Ante esas dificultades sobrevenidas, lo más lógico hubiera sido aplazar la operación, pero quizás el hecho de que esa decisión dependiese en último término del teniente coronel Keyes, más interesado en pasar a la historia acabando con el mítico Zorro del Desierto para reivindicarse ante su padre que por rendir un buen servicio a la causa aliada, hizo que la misión se pusiera en marcha bajo cualquier circunstancia, aumentando así las posibilidades de acabar en un sonoro fracaso, como así sería.
Las consecuencias de la deficiente dirección de Keyes del asalto al cuartel general de Rommel las pagaría él mismo con la vida, pero también las pagó el Ejército británico con la pérdida de algunos de los mejores hombres con que contaba entonces el Long Range Desert Group.
La frustrada operación tuvo un efecto ambivalente en la moral de las tropas británicas. Por un lado, se había demostrado que los alemanes no podían sentirse seguros en la retaguardia, y que los comandos eran lo suficientemente audaces para intentar cazar a Rommel allá donde se encontrase. Pero, por otro lado, el aura mítica del Zorro del Desierto, al haber logrado escapar a ese intento de captura o asesinato, quedó firmemente asentada en la mente de los soldados británicos. Para intentar contrarrestarla, sir Claude Auchinlek rubricaría su firma bajo este orden del día:
A todos los directores y jefes del Estado mayor de los cuarteles generales y servicios de las fuerzas del Oriente Medio. Es de temer mucho el que nuestros soldados tomen a nuestro amigo Rommel por una especie de bruja o coco de niños, pues hablan demasiado de él. No es en modo alguno un superhombre, aunque sea realmente muy enérgico y capaz. Incluso si fuera un superhombre, sería extremadamente sensible que nuestros hombres lo considerasen como una fuerza sobrenatural.
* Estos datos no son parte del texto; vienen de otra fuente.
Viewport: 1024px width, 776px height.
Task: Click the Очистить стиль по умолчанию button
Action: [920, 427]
Por todo ello, les pido que intenten por todos los medios borrar esa impresión de que Rommel pueda ser algo más que un simple general alemán. En primer lugar, es importante el evitar que se siga citándole por su nombre constantemente para hablar de nuestro enemigo en Libia. Hay que decir «los alemanes» o «las fuerzas del Eje», o simplemente «el enemigo», sin colocar constantemente su nombre por delante.
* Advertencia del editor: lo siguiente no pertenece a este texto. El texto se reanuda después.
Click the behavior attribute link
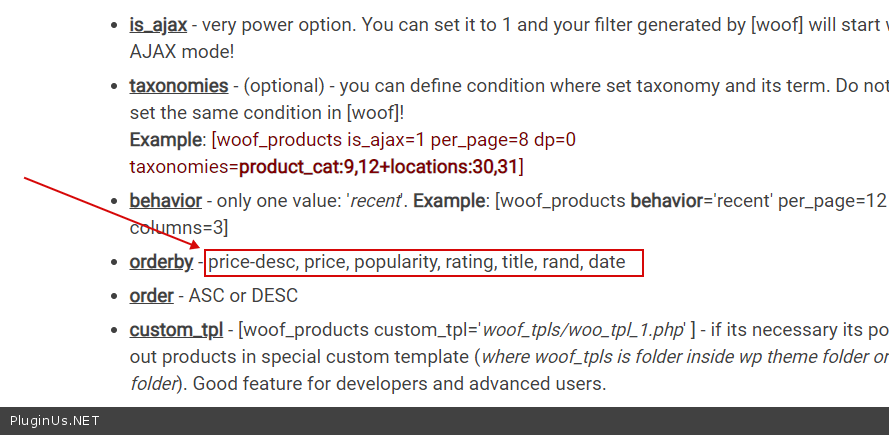click(x=165, y=201)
La figura de Rommel se engrandecería aún más tras la toma de Tobruk en junio de 1942; la captura de esa plaza estratégica dejaba expedito el camino a El Cairo. Al final, la falta de material y suministros en el Afrika Korps, unida a la firmeza y tenacidad británica y la llegada masiva de aprovisionamientos para el VIII Ejército, lograría frenar por primera vez al Zorro del Desierto, pero su mito perduraría para siempre entre todos aquellos que sirvieron a sus órdenes o tuvieron el honor de enfrentarse a él.
5Beda Littoria era el nombre que recibió durante la administración colonial italiana la ciudad hoy conocida como Al Bayda, construida en su mayor parte durante los años cincuenta, cuando era una pequeña población.